[Item-finding rows]
— BEGIN —

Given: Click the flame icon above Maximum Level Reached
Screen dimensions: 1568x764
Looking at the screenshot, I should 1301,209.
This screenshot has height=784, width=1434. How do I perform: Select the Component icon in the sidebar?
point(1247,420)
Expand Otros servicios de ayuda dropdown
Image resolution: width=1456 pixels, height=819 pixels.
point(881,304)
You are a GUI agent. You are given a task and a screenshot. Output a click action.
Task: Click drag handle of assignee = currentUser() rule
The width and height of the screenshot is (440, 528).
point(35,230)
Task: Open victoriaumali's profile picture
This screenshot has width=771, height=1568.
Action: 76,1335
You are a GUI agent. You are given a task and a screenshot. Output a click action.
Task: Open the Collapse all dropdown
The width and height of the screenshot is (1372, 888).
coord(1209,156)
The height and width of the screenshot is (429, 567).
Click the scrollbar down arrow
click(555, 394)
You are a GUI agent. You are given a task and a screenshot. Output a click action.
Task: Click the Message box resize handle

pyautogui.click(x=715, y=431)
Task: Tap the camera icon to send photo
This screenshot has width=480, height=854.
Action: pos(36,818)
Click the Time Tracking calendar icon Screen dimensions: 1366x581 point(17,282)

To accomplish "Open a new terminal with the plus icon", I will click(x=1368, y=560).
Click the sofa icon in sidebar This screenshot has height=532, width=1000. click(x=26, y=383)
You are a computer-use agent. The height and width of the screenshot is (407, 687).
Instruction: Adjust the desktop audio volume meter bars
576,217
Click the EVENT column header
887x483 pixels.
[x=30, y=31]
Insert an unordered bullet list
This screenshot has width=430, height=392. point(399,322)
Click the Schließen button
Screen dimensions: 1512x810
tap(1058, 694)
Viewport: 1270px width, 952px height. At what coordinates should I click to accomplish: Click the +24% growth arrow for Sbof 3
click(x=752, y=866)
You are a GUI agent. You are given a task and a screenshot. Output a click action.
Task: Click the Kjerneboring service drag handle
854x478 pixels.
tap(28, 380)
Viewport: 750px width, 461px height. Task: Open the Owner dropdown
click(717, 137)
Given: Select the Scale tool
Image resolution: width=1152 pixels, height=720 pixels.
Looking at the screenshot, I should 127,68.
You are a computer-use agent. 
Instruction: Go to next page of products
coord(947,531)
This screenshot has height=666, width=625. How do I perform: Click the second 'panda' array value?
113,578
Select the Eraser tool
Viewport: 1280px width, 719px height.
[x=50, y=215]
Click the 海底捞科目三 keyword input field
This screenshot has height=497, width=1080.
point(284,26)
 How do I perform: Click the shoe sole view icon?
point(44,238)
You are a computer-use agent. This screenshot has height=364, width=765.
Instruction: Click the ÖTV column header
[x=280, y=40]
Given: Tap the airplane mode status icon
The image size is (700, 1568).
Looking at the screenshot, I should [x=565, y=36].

— END —

Rewrite every line of the rows above as a numbered list, leaving out any blank lines.

■ **Solution to the problem**:
1. Given: Click the flame icon above Maximum Level Reached
2. Screen dimensions: 1568x764
3. Looking at the screenshot, I should 1301,209.
4. This screenshot has height=784, width=1434. How do I perform: Select the Component icon in the sidebar?
5. point(1247,420)
6. Expand Otros servicios de ayuda dropdown
7. Image resolution: width=1456 pixels, height=819 pixels.
8. point(881,304)
9. You are a GUI agent. You are given a task and a screenshot. Output a click action.
10. Task: Click drag handle of assignee = currentUser() rule
11. The width and height of the screenshot is (440, 528).
12. point(35,230)
13. Task: Open victoriaumali's profile picture
14. This screenshot has width=771, height=1568.
15. Action: 76,1335
16. You are a GUI agent. You are given a task and a screenshot. Output a click action.
17. Task: Open the Collapse all dropdown
18. The width and height of the screenshot is (1372, 888).
19. coord(1209,156)
20. The height and width of the screenshot is (429, 567).
21. Click the scrollbar down arrow
22. click(555, 394)
23. You are a GUI agent. You are given a task and a screenshot. Output a click action.
24. Task: Click the Message box resize handle
25. pyautogui.click(x=715, y=431)
26. Task: Tap the camera icon to send photo
27. This screenshot has width=480, height=854.
28. Action: pos(36,818)
29. Click the Time Tracking calendar icon Screen dimensions: 1366x581 point(17,282)
30. To accomplish "Open a new terminal with the plus icon", I will click(x=1368, y=560).
31. Click the sofa icon in sidebar This screenshot has height=532, width=1000. click(x=26, y=383)
32. You are a computer-use agent. The height and width of the screenshot is (407, 687).
33. Instruction: Adjust the desktop audio volume meter bars
34. 576,217
35. Click the EVENT column header
36. 887x483 pixels.
37. [x=30, y=31]
38. Insert an unordered bullet list
39. This screenshot has width=430, height=392. point(399,322)
40. Click the Schließen button
41. Screen dimensions: 1512x810
42. tap(1058, 694)
43. Viewport: 1270px width, 952px height. At what coordinates should I click to accomplish: Click the +24% growth arrow for Sbof 3
44. click(x=752, y=866)
45. You are a GUI agent. You are given a task and a screenshot. Output a click action.
46. Task: Click the Kjerneboring service drag handle
47. 854x478 pixels.
48. tap(28, 380)
49. Viewport: 750px width, 461px height. Task: Open the Owner dropdown
50. click(717, 137)
51. Given: Select the Scale tool
52. Image resolution: width=1152 pixels, height=720 pixels.
53. Looking at the screenshot, I should 127,68.
54. You are a computer-use agent. 
55. Instruction: Go to next page of products
56. coord(947,531)
57. This screenshot has height=666, width=625. How do I perform: Click the second 'panda' array value?
58. 113,578
59. Select the Eraser tool
60. Viewport: 1280px width, 719px height.
61. [x=50, y=215]
62. Click the 海底捞科目三 keyword input field
63. This screenshot has height=497, width=1080.
64. point(284,26)
65.  How do I perform: Click the shoe sole view icon?
66. point(44,238)
67. You are a computer-use agent. This screenshot has height=364, width=765.
68. Instruction: Click the ÖTV column header
69. [x=280, y=40]
70. Given: Tap the airplane mode status icon
71. The image size is (700, 1568).
72. Looking at the screenshot, I should [x=565, y=36].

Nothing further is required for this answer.